Hugh Hewitt wrote an interesting post yesterday.

The bottom-line is that it has become very difficult for politicians to run phony races. There are now too many people who are able to question false claims and have those questions rise to the public’s attention.

This is bad news for Kerry.

Winning high office requires many people to trust you. If you are repeatedly shown to be unreliable, then you’ll have a lot of trouble winning that trust, or major elections.

It used to be fairly easy for a politician to lie repeatedly to different groups and have the mainstream press let this kind of thing slide (especially if you were a Democrat). The landscape has changed, there are many new sources of information, and getting away with this has become much more difficult.

I think that this is a good thing.

Perspective

I’m going to follow Alice’s lead and link to this Citizen Smash post of a letter he says is from a US Marine Corps major in Baghdad.

There has been a lot of depressing news and appraisals of the situation in Iraq lately. It can be hard to figure out what’s true and what is exaggeration and herd-like agreement based on little evidence.

I don’t know the details of the situation there better than anyone else. But, it’s been my impression that our forces have been performing very capably and have learned to adapt to changing situations and still manage to achieve success after success. I also know that there are many Iraqis who are happy about the changes that our forces are bringing about, even if they’d prefer that the presence of foreign forces wasn’t necessary. I don’t know what the relative numbers of these people are, but I suspect that it’s the vast majority, and I have lost much confidence in our press corps to report accurately about this.

So, while the situation could really change, I remain optimistic about our chances to strike many more successful blows against tyranny and for liberalization in the region, if bad political decisions don’t interfere.

Yay Blogosphere!

Unless you’ve been living under a rock for the last few days, you must be aware of the recent controversy concerning the authenticity of documents used in a 60 Minutes episode that were first seriously questioned in the blogosphere.

If you’d like some background, please check out the original thread (serious doubts begin at comment #47), and other related posts here, here, here, here, and here. I’m sure you can find many others.

It’s pretty sweet to see public events so strongly affected, so quickly, by weblog readers and writers. Particularly after many have criticized the Internet as being such a poor source of information, and advising people to put their trust in professional journalism which specializes in separating truth from fiction. Hopefully, people will be more respectful of the power of many smart, interested, distributed analysts to get to the truth of matters such as this.

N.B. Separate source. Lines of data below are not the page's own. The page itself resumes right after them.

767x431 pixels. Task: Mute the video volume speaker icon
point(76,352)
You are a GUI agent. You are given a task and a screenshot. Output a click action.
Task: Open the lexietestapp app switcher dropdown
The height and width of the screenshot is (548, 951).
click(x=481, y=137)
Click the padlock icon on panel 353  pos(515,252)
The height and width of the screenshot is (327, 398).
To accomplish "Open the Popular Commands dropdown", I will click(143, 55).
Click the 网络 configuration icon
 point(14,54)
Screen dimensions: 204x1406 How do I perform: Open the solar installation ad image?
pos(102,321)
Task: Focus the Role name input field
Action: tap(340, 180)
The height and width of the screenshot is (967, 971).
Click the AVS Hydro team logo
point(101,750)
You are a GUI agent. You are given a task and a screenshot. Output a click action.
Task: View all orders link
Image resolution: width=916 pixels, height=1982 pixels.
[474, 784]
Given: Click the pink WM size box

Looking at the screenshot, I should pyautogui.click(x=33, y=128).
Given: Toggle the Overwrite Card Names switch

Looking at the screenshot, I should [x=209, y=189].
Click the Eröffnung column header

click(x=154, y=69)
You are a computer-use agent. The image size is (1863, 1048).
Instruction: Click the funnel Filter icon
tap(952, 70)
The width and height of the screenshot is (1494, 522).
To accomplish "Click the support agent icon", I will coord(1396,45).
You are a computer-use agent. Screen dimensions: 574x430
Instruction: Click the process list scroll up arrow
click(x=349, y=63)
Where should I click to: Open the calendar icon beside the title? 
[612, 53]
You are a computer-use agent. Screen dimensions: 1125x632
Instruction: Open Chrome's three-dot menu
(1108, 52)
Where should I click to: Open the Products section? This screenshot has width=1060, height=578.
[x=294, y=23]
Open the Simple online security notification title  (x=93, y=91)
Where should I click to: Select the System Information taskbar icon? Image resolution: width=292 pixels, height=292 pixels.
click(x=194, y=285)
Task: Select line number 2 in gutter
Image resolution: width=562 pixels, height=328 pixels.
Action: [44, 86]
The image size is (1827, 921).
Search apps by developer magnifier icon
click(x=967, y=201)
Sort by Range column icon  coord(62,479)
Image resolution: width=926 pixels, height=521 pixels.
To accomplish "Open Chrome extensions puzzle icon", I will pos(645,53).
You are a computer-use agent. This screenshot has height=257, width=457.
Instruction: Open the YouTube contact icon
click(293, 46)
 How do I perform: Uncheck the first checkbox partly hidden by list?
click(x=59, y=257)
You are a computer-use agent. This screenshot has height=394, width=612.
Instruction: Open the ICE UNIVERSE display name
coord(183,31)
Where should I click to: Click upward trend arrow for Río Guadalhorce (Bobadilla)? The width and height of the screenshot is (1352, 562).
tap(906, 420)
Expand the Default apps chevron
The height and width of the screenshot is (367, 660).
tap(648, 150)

One interesting thing I noticed was the NPR report on Friday night hinting that perhaps this was a right-wing conspiracy because people on the net seemed to begin questioning the authenticity of the documents before the show was over and the documents were available other than a quick appearance on television:

Finally, the questions about the memos have raised some questions themselves. The first doubts about the documents’ authenticity were apparently raised on a weblog at 8:59 Wednesday night, just as the “60 Minutes” broadcast was ending. The blogger, according to the ABCNEWS web site, raised almost immediate questions about the font of the memos and the spacing of the letters, all of which would have tricky to determine based on a fleeting appearance on a TV screen.

I had seen the chronology of events and was pretty sure that this was false.

Fortunately, I see that this has been addressed by the blogosphere as well (it was an error at interpreting a timestamp). Apparently ABC News has since corrected their mistake, but the false claim is still spreading among those who would rather believe it than check it out.

Anyway, I congratulate the blogosphere for displaying its tremendous ability to analyze facts and reveal the truth. And, I thumb my nose all of those who think that we should leave these tasks to the mainstream media.

UPDATE: Steve Horwitz at Liberty & Power has a nice post relating the incident to Hayek’s “Use of Knowledge in Society”.